Hij heette eigenlijk Boudewijn Van Boekel, maar met die naam maakte je in de middeleeuwen geen furore, dus werd het de Latijnse versie Baldwinus van Bocla. Een naam die in het Waasland klinkt als een klok want hij was de stichter van de abdij van Boudelo.
Boudewijn, of Baldwinus, werd geboren in Boekel, een heerlijkheid in de buurt van Evergem. Op jonge leeftijd trad hij binnen in de Sint-Pietersabdij in Gent. Hij werd daar geprezen voor zijn vroomheid.
In 1197 vestigde hij zich als kluizenaar in de buurt van Klein- Sinaai, toen een onherbergzaam gebied van drassige vlakten in de Moervaartvallei.

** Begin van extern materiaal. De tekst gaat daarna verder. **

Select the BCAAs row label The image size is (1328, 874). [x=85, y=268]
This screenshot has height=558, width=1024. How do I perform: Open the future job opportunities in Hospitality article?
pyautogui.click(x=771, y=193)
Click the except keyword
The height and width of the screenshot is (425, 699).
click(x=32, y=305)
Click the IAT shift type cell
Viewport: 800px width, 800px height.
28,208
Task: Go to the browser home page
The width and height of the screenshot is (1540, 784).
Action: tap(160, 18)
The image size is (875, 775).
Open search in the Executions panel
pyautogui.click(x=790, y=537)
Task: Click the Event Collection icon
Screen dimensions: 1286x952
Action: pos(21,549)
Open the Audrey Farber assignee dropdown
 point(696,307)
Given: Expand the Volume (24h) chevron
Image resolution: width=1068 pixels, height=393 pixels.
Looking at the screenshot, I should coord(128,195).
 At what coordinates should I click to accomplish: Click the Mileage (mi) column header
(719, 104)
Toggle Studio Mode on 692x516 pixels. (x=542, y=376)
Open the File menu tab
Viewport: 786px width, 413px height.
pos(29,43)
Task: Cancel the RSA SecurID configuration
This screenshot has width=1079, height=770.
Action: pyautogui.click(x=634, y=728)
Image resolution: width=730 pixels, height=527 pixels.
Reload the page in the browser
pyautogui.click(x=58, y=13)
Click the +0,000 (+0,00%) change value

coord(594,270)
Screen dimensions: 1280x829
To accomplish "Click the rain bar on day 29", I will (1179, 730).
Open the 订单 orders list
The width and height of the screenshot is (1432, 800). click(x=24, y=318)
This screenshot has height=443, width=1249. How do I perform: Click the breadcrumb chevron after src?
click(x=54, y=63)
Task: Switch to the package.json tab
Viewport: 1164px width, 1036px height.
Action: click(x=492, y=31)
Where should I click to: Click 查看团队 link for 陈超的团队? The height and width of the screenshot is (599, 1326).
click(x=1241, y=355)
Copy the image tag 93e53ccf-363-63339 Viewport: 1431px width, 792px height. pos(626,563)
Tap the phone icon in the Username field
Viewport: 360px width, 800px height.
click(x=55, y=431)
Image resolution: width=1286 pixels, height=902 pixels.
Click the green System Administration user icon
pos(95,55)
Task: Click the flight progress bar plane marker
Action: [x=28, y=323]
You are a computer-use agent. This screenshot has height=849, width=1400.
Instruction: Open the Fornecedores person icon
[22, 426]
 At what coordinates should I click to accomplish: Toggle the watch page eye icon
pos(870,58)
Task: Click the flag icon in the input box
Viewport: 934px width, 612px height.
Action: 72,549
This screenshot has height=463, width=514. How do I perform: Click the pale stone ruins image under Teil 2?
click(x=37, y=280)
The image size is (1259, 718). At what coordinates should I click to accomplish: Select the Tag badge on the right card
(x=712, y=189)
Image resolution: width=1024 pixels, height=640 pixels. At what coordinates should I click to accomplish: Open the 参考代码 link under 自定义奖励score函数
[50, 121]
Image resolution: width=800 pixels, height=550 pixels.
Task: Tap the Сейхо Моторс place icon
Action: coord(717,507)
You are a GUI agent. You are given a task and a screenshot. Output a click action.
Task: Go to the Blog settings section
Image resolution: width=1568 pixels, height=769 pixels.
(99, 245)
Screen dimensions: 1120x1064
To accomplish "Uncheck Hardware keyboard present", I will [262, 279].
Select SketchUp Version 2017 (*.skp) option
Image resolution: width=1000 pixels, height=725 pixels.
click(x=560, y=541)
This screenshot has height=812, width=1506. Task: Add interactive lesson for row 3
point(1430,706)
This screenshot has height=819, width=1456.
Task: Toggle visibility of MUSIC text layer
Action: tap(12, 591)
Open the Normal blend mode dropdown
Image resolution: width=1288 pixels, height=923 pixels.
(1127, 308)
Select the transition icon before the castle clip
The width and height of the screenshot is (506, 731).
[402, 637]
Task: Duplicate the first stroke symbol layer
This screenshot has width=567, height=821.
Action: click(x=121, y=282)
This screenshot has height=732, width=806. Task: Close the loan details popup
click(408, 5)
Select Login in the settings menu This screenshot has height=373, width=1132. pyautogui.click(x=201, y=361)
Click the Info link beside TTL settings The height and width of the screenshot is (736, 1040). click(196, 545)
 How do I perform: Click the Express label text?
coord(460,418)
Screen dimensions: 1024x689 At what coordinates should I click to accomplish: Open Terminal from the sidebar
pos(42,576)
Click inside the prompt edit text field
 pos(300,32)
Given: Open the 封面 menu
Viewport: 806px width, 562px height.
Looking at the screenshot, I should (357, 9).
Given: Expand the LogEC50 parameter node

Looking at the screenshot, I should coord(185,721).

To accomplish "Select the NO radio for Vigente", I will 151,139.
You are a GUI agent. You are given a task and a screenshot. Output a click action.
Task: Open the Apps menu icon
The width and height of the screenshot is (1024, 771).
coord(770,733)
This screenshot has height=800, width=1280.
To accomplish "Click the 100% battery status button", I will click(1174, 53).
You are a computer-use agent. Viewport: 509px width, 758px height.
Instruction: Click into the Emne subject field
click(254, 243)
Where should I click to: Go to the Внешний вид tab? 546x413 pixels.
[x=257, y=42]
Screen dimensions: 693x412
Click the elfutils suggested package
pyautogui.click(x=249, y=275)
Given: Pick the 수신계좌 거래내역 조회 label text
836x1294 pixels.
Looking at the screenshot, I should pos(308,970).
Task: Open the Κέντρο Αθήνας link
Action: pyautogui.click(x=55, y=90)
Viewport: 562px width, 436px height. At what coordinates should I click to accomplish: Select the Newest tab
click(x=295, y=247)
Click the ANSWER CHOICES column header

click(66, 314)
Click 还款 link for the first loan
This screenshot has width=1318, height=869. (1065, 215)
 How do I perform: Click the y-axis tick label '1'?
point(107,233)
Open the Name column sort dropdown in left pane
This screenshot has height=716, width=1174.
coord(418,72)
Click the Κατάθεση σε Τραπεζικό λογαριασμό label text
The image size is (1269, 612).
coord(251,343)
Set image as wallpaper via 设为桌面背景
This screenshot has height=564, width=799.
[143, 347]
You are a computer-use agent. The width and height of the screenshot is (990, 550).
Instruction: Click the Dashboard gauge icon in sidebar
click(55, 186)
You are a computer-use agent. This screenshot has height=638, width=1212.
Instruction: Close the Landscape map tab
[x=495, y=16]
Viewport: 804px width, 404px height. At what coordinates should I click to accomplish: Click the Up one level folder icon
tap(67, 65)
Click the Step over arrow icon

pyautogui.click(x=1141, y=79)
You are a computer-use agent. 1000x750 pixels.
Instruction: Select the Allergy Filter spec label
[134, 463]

Vossen en wolven hadden er vrij spel.
Baldwinus leefde aanvankelijk in een kluizenaarswoning in het midden van de bossen, maar lang bleef hij niet alleen. Met de steun van graaf Boudewijn IX van Vlaanderen en de hulp van pachters en boeren werd begonnen met de ontginning van de gronden. Connecties waren toen ook al handig en graaf Boudewijn liet de kluizenaarswoning vervangen door een klooster. Hij gaf een molen en nieuwe stukken land in concessie, waarop geen tienden betaald moesten worden. Het klooster werd al in 1204 door de bisschop van Doornik erkend als abdij. Baldwinus werd de eerste abt van de abdij van Boudelo: zijn idee om kluizenaar te worden kreeg dus een andere wending. Gelukkig voor het Waasland, want ook al stierf hij reeds in 1205, hij droeg bij tot de ontwikkeling van de landbouw in het Waasland. Het onherbergzame gebied werd omgevormd tot een rijk en divers cultuurlandschap. Stekene groeide toen uit tot een van de belangrijkste gemeenten van het Waasland. De hoogtijdagen van de abdij van Boudelo duurden voort tot 1578. Tijdens de Beeldenstorm werd de abdij geplunderd door de Gentse Calvinisten. De monniken vluchtten naar diverse toevluchtsoorden en lieten de abdij achter, om uit te groeien tot een legende. De abdij kreeg ook een belangrijke rol
in het dierenepos Reynaert de Vos. Baldwinus van Bocla bleef ook na zijn dood populair. Hij wordt vereerd als heilige, met feestdag op 16 oktober, en op werelds vlak kreeg hij zijn straat in Stekene.